• _WHAT THE EXERCISE ASKS_
In the copy, include no pictures, but reproduce every record exactly.

• _SUPPLIED RECORDS_

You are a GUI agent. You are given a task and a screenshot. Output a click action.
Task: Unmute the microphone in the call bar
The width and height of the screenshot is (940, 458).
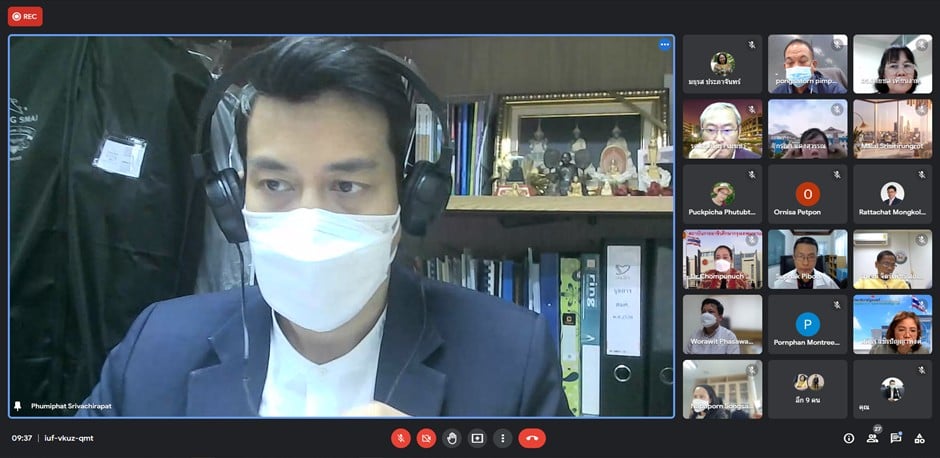pyautogui.click(x=400, y=438)
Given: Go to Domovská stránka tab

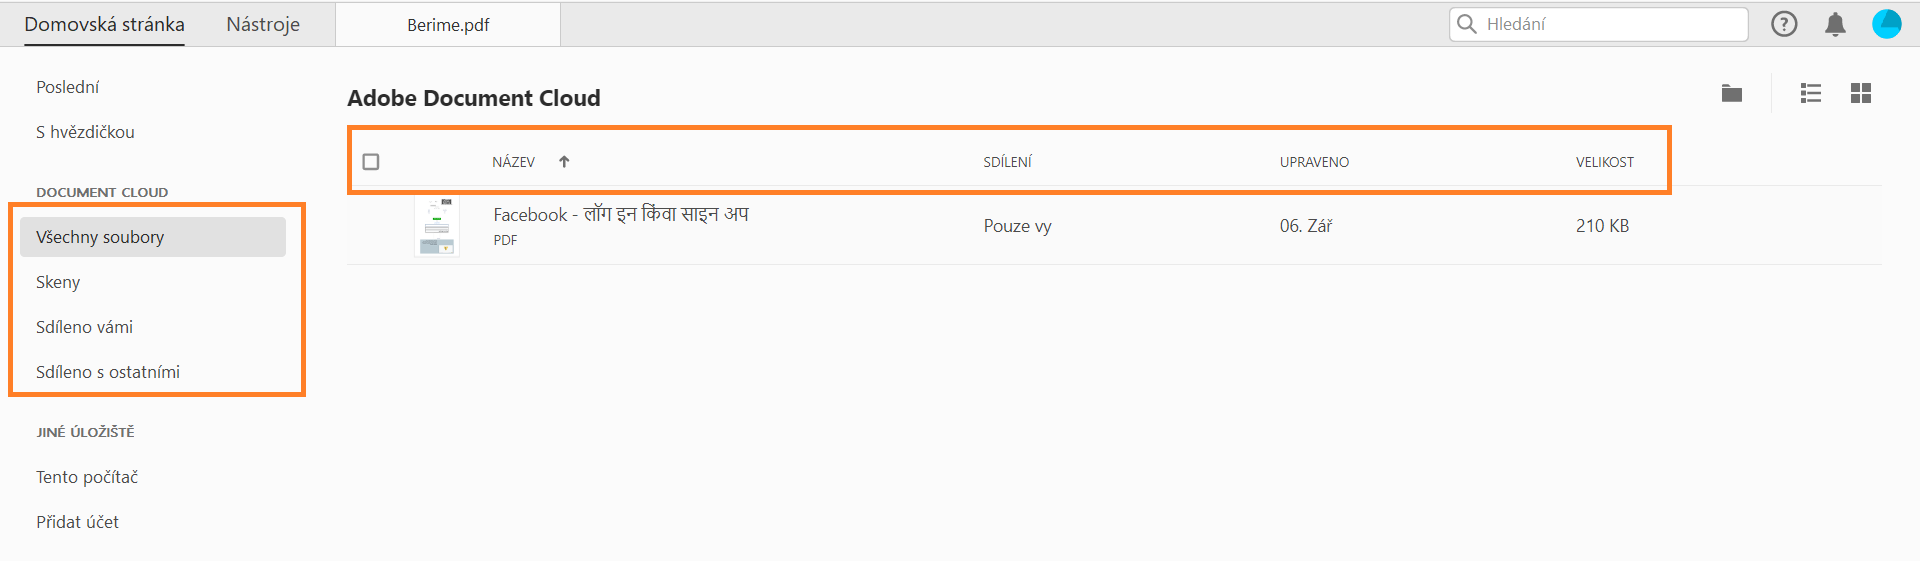Looking at the screenshot, I should coord(104,24).
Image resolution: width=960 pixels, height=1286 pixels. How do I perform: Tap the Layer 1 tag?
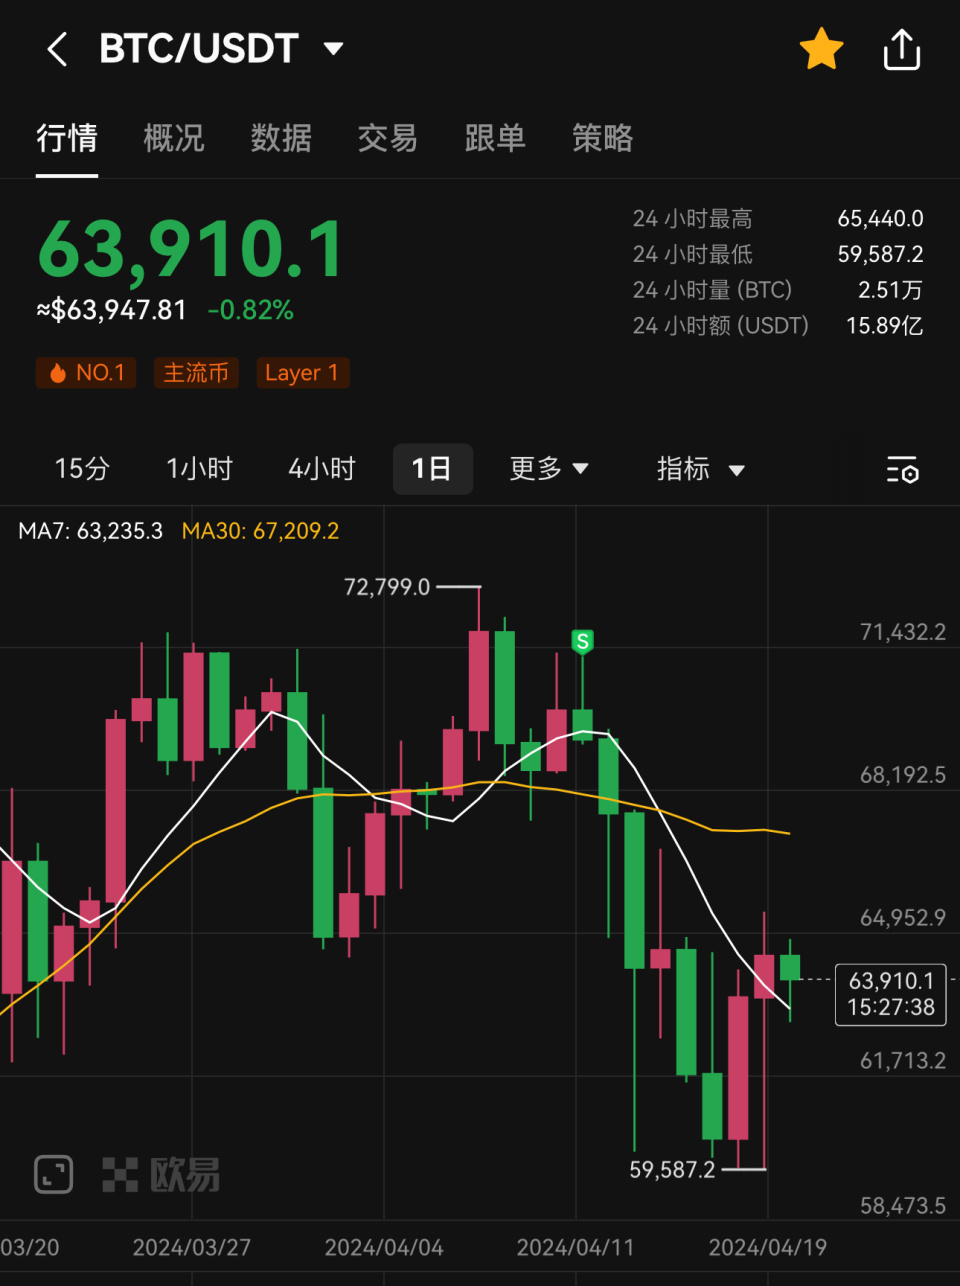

• _YOUR RESPONSE_
You are a GUI agent. You are given a task and a screenshot. Output a click action.
Task: Unmute the microphone in the call bar
The width and height of the screenshot is (940, 458).
pyautogui.click(x=400, y=438)
Given: Go to Domovská stránka tab

Looking at the screenshot, I should coord(104,24).
Image resolution: width=960 pixels, height=1286 pixels. How do I perform: Tap the Layer 1 tag?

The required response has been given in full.